• _Brief_:
Copy the data from the line that contains "Спорт (299, 2100)" to its last line, exactly, including both of those lines and leaving out everything before.

• _Data for processing_:
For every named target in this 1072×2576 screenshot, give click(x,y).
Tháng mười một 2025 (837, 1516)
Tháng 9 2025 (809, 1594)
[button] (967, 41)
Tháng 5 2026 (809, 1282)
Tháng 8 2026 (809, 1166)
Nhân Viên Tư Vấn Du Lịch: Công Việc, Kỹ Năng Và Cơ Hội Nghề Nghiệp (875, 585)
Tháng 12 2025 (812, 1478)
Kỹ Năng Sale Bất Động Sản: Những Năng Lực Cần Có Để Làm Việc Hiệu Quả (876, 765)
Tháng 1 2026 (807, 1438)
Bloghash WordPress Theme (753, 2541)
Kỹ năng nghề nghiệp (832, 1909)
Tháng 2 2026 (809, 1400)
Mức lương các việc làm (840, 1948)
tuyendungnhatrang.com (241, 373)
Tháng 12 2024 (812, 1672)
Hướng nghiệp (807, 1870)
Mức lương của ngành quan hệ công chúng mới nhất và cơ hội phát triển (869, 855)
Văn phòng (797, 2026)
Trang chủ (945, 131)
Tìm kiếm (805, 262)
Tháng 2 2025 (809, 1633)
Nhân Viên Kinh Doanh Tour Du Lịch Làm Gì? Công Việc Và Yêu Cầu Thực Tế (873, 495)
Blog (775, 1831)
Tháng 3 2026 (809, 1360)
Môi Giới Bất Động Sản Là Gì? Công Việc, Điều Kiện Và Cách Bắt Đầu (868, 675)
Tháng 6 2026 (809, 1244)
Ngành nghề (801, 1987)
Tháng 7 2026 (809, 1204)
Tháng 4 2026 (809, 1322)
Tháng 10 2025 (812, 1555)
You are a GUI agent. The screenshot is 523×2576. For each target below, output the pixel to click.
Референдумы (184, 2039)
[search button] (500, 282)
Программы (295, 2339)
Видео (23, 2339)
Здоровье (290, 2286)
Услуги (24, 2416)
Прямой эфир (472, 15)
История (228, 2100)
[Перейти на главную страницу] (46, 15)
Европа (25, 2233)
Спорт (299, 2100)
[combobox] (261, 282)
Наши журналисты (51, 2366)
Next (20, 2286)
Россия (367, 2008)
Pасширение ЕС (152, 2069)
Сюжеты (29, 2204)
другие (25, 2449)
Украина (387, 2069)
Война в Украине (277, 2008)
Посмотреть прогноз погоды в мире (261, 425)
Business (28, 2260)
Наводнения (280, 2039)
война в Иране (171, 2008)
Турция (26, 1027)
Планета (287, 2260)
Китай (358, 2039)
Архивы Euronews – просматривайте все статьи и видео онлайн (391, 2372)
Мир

• _Answer to this problem_:
Спорт (299, 2100)
[combobox] (261, 282)
Наши журналисты (51, 2366)
Next (20, 2286)
Россия (367, 2008)
Pасширение ЕС (152, 2069)
Сюжеты (29, 2204)
другие (25, 2449)
Украина (387, 2069)
Война в Украине (277, 2008)
Посмотреть прогноз погоды в мире (261, 425)
Business (28, 2260)
Наводнения (280, 2039)
война в Иране (171, 2008)
Турция (26, 1027)
Планета (287, 2260)
Китай (358, 2039)
Архивы Euronews – просматривайте все статьи и видео онлайн (391, 2372)
Мир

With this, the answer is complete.